Ne pas s'ingénier à se tourmenter. Ne pas s'étonner si
les gens du monde ne s'élèvent guère jusqu'au surnaturel.
Espérances fondées sur les dix scolastiques qui se préparent au sacerdoce.
Vaugirard, 21
décembre 1865
Bien cher enfant en N.S.,
Notre cher M. Magnien va vous rejoindre à Arras; j'espère que ce sera pour vous
tous un nouveau sujet de bénir le bon Dieu qui se compose chez vous une petite
famille qui lui sera toute dévouée et qui sera cordialement unie dans sa divine
charité.
Je m'étonne, cher enfant, qu'avec tant de raisons d'admirer la conduite si
miséricordieuse de la
Providence à votre égard, vous soyez inquiet et ingénieux à
vous tourmenter.
Que pouviez-vous souhaiter de mieux proportionné à vos aptitudes et à vos
besoins que ce que Dieu a fait? Craignons de n'être pas assez reconnaissants
envers Lui. Vous demandez, du côté de votre famille, plus qu'elle ne peut vous
accorder, dans l'esprit et le degré de lumières spirituelles où elle est.
Comment des gens du monde, préoccupés avant tout du matériel et du positif de
la vie, pourraient-ils s'élever jusqu'au surnaturel, jusqu'à l'intelligence
d'une vocation et du domaine souverain que Dieu a sur nous? Prions pour eux,
sinon pour leur obtenir une pareille intelligence, que sans doute Il ne leur
demande pas, au moins pour qu'Il leur donne autant de foi et de charité qu'il
leur en faut pour opérer leur salut. Cela fait, soyons en paix, sans solliciter
avec anxiété des sympathies dont nous pouvons nous passer, si nous savons
chercher en Dieu notre part et notre consolation.

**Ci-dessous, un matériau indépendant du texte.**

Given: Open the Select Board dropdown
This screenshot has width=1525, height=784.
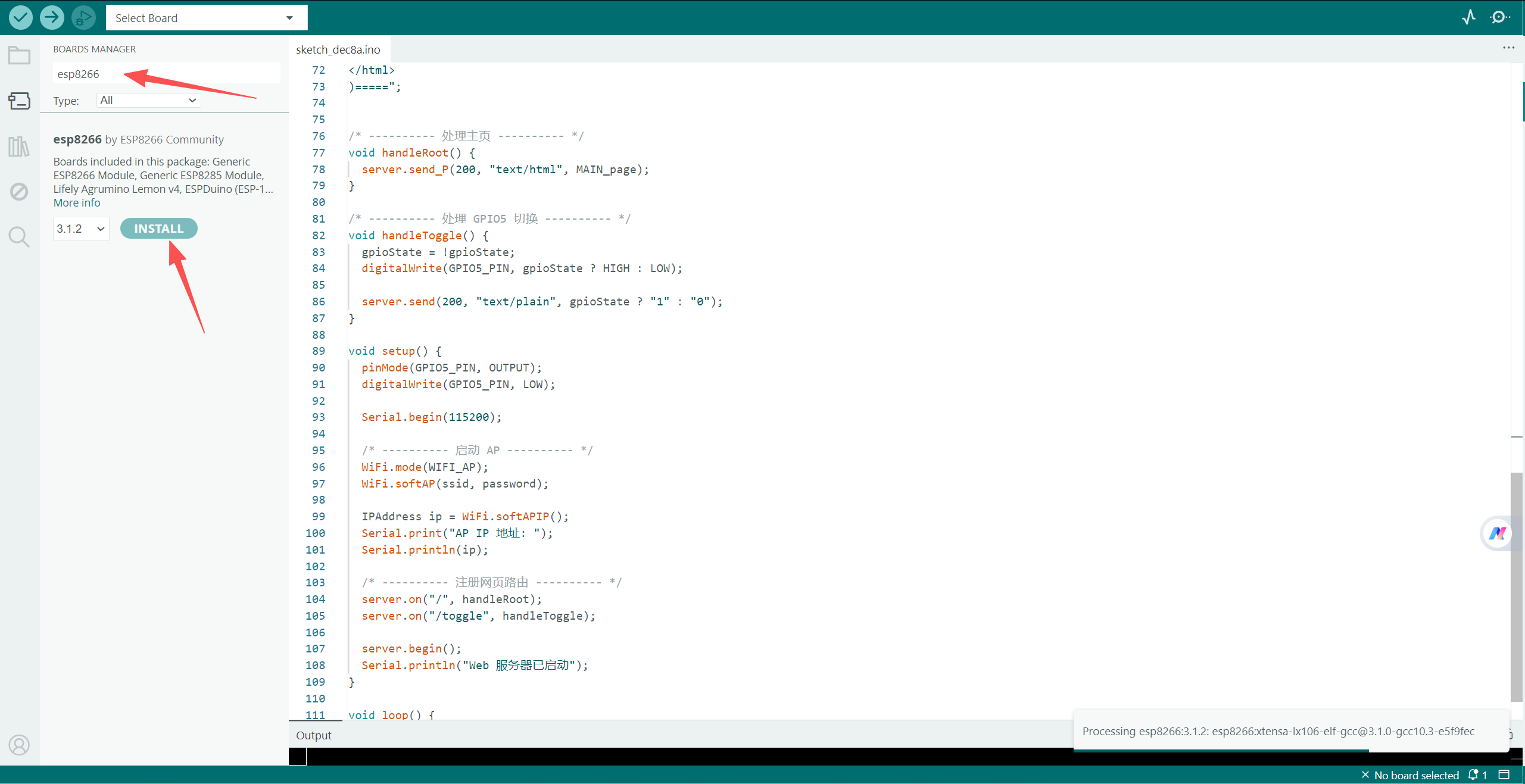Looking at the screenshot, I should click(x=206, y=18).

Considérez avec reconnaissance quelle aimable génération de bons prêtres le
Seigneur prépare en ce moment à notre petite famille; vous voilà 10 maintenant
au seuil du sanctuaire [MM. de Varax, Chaverot, Baumert, Trousseau, Leclerc,
Pattinote, Boiry, A. Lainé, Magnien, Camus]; puissent tous les 10 rester
fidèles à leur vocation, à Dieu qui les veut pour ministres, aux pauvres
ouvriers qui attendent d'eux leur lumière et leur consolation, à notre petite
famille qu'ils doivent grossir et fortifier.
Adieu, cher enfant, je demande à Dieu pour vous, pour votre maison et pour vos
œuvres, toutes les bénédictions que sa tendresse de Père sait trouver pour ses
enfants.
Votre ami et Père
Le Prevost
J'ai chargé M. Magnien de vous embrasser, ainsi que notre cher tonsuré Adolphe
[Lainé]. Tonsurandus non tonsuratus.